No entanto, as estatísticas do Pnud denunciam a persistência de um verdadeiro abismo, separando os padrões de saúde (longevidade), educação (conhecimento) e renda (padrão de vida). E essa disparidade se revela no desequilíbrio regional por meio de todos esses indicadores. Um exemplo cristalino: os 40 primeiros municípios do ranking, com exceção do Distrito Federal, estão nas regiões Sul e Sudeste; e as cidades que ficaram na lanterna concentram-se no Norte e Nordeste.
O Pará aparece encabeçando a lista dos piores IDHM e entre os dez municípios com menor índice, quatro são do Estado. Ampliando mais essa lista, dos 47 que apresentaram IDHM mais baixo, 12 são do Pará. O Piauí aparece em segundo lugar, com dez municípios, e o Amazonas com nove.
Também vale destacar outro estudo, o G100, levantamento da Frente Nacional de Prefeitos (FNP), que apresenta os 100 municípios com mais de 80 mil habitantes que têm baixa renda per capita e alta vulnerabilidade socioeconômica. O Pará é o segundo da lista com 11 cidades no ranking da FNP. Ao cruzarmos os dados dos dois levantamentos vemos que quatro cidades presentes no estudo da FNP também aparecem com IDHM baixo (de 0,500 a 0,599): Breves (0,503), São Félix do Xingu (0,549), Cametá (0,577) e Tailândia (0,588).
É importante, ainda, ressaltar as desigualdades intra-regionais. Enquanto Belém (0,746), Santarém (0,691) e Marabá (0,668) apresentam índices de médio a alto, os municípios do arquipélago do Marajó estão na lanterna do desenvolvimento humano. Com exceção de Salvaterra (0,608) e Soure (0,615), os outros nove municípios foram classificados pelo Pnud como “muito baixo” ou “baixo”. Entre os de muito baixo IDHM estão Melgaço (0,418), Chaves (0,453), Bagre (0,471), Portal (0,483) e Afuá (0,489).
O retrato feito pelo relatório da ONU mostra, grosso modo, que os municípios brasileiros melhoraram todos, inclusive aqueles que estavam em situação precária. No entanto, uma leitura mais profunda coloca em xeque políticas tradicionais de desenvolvimento regional. E ainda mais, a teimosa e renitente desigualdade regional e intra-regional aponta no sentido da necessidade de uma nova configuração de políticas públicas para regiões deprimidas econômica e socialmente.
Entendo que formas clássicas de combater essas desigualdades, tanto regionais como intra-regionais, têm se mostrado menos eficazes do que políticas universais, associadas à transferência de renda e a uma macroeconomia com foco no crescimento e na distribuição de renda, investimentos em políticas de inclusão social e promoção do desenvolvimento regional.
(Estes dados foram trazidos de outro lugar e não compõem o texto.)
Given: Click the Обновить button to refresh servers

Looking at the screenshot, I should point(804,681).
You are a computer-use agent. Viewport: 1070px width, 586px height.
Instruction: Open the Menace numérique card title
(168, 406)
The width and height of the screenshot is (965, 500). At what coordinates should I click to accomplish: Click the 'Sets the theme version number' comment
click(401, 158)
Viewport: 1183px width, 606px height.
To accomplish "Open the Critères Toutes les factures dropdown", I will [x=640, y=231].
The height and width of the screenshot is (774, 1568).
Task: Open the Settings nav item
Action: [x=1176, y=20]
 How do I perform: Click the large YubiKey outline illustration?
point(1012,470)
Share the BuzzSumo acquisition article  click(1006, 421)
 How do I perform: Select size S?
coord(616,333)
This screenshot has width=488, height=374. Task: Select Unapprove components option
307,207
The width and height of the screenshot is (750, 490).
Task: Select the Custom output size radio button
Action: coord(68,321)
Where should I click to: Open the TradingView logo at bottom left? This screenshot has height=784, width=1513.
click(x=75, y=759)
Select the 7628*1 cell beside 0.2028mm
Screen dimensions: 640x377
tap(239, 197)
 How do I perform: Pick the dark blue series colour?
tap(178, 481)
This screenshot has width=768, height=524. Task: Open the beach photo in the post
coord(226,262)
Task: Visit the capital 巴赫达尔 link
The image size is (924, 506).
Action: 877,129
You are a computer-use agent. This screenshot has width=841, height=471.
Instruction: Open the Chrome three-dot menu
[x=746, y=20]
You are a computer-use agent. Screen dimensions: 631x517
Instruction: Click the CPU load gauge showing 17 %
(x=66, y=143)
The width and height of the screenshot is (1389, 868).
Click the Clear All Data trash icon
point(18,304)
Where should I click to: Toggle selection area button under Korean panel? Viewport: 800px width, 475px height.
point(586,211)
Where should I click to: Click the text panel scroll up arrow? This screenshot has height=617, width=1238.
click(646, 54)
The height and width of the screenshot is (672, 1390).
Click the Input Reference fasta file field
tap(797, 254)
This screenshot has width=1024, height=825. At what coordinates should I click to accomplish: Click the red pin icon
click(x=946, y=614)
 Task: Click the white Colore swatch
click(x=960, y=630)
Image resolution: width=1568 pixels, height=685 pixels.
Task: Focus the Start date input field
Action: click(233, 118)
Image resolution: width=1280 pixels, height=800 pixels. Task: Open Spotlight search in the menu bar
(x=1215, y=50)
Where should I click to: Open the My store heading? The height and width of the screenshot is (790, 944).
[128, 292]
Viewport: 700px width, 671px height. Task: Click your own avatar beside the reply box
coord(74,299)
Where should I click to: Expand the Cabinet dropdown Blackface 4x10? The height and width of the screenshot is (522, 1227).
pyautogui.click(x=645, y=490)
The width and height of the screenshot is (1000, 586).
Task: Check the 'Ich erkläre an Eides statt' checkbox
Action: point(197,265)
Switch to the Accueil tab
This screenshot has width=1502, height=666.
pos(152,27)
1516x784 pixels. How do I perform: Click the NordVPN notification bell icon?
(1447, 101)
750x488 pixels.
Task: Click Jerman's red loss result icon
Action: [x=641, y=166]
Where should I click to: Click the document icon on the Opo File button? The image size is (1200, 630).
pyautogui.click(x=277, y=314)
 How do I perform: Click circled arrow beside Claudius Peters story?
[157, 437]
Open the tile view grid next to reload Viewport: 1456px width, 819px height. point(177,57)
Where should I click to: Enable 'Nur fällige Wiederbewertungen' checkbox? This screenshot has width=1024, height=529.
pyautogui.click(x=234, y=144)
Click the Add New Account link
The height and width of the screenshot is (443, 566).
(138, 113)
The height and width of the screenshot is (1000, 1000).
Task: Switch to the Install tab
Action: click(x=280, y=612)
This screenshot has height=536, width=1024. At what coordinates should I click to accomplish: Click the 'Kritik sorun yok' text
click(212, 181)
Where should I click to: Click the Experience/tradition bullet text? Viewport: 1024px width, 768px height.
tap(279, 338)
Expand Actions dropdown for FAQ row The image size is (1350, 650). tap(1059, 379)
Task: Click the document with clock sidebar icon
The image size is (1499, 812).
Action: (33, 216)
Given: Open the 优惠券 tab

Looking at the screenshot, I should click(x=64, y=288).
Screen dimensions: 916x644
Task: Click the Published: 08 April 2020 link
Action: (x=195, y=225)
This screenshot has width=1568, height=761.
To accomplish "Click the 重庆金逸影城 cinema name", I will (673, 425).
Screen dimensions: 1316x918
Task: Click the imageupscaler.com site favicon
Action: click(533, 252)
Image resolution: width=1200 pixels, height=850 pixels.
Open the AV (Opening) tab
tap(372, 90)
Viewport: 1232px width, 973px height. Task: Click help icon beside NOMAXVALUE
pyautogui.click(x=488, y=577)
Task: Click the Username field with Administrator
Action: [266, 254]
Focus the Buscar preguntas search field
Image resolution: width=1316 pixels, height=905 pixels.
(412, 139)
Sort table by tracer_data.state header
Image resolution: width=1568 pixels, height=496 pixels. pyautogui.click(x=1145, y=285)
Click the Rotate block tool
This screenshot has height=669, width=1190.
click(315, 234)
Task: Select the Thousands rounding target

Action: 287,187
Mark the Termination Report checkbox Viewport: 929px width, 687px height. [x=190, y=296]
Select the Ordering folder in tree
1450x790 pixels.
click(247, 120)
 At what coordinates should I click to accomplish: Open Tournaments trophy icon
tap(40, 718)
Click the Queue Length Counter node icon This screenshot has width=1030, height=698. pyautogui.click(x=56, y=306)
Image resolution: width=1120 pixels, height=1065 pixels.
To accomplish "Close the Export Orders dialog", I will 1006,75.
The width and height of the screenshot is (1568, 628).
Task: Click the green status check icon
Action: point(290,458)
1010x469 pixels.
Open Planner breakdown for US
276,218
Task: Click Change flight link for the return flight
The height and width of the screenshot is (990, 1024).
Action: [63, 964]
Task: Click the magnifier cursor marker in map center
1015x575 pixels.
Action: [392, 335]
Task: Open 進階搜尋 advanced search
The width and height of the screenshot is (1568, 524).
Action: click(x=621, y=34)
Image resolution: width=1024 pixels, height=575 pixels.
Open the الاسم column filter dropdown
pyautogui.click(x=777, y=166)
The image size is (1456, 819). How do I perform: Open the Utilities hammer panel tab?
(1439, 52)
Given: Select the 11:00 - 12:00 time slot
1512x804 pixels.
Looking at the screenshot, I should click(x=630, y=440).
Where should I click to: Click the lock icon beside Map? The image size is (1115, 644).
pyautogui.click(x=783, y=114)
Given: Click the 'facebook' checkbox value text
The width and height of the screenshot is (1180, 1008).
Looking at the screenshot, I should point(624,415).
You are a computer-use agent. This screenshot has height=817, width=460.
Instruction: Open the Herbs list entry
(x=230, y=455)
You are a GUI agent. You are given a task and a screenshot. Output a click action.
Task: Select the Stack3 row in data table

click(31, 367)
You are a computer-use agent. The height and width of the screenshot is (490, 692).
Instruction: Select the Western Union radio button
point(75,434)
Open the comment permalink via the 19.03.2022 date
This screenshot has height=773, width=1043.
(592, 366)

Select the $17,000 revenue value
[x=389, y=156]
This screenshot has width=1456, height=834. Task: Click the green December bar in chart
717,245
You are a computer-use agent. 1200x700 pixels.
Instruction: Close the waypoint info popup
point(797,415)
Nesse aspecto, é urgente rediscutir e fortalecer instituições como Sudam, Sudene, Banco de Desenvolvimento da Amazônia (Basa) e BNB. Essas instituições precisam romper a camisa de força à lógica de investimentos tradicionais e os bancos não podem ser transformados em primos pobres de bancos comerciais, operando sobre sua mesma lógica.
Em outro sentido, é urgente um PAC do desenvolvimento regional. Um programa visto a partir dos interesses de cada região e não apenas direcionados a obras eventualmente necessárias ao país. Um programa de crescimento que atenda interesses exteriores às sociedades locais, particularmente na Amazônia. Eis aí uma boa agenda para o ano de 2014.